W. 1 3/4 × L. 3 1/4 × Th. 3/8 in. (4.4 × 8.2 × 0.9 cm)
Rogers Fund, 1932
Not on view
Broken pieces of ceramics, or sherds, are used by researchers to understand the dates and extent of archaeological sites. During the Ctesiphon Expedition many sherds were collected from the various areas and sub-sites for inclusion into a study collection of sherds. Sherds are usually selected for diagnostic characteristics such as distinctive shapes or decorations. These sherds are likely not from original deposits but instead are usually found lying directly on the modern surface. This example was collected from the area of West Mound near the Taq-I Kisra.

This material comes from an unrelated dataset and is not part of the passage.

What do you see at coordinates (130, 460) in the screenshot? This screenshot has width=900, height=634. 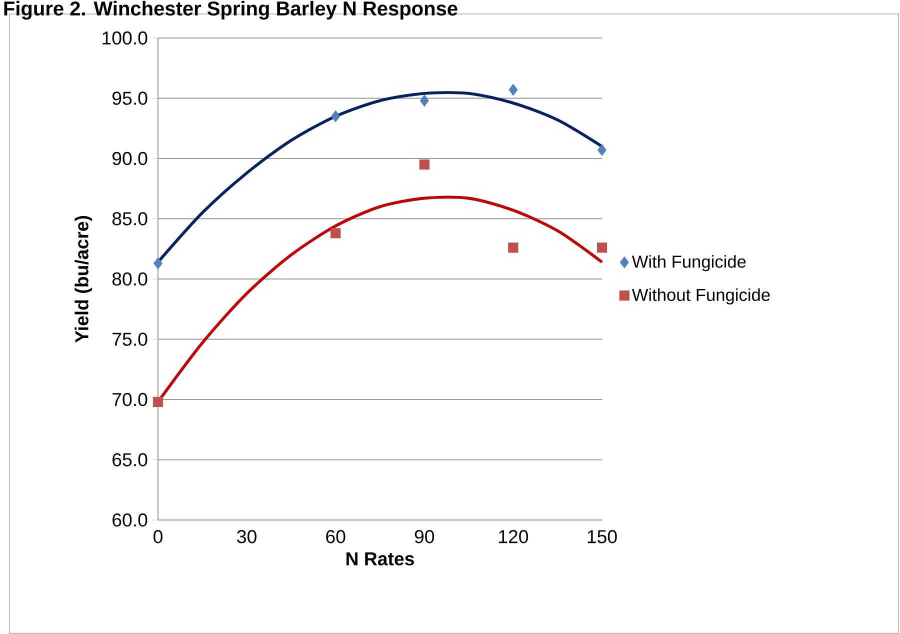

The city of Ctesiphon was located on the east bank of the Tigris River, 20 miles (32 km) south of modern Baghdad in Iraq. It flourished for more than 800 years as the capital of the Parthians and the Sasanians, the last two dynasties to rule the ancient Near East before the Islamic conquest in the seventh century. Systematic excavations in the Ctesiphon area were undertaken by an expedition in 1928–29 sponsored by the German Oriental Society (Deutsche Orient-Gesellschaft). The Metropolitan Museum of Art and the Staatliche Museen, Berlin, undertook a joint expedition for one season in 1931–32. Several excavations were conducted, including at the main palace (Taq-i Kisra), in a small fortified area south of the palace at Tell Dheheb, at multiple houses at the mounds of Ma’aridh, and at additional houses at a small mound called Umm ez-Za’tir.
1931–32, excavated by the Joint Expedition of the Staatliche Museen of Berlin and the Metropolitan Museum of Art; acquired by the Museum in 1932, ceded in the division of finds.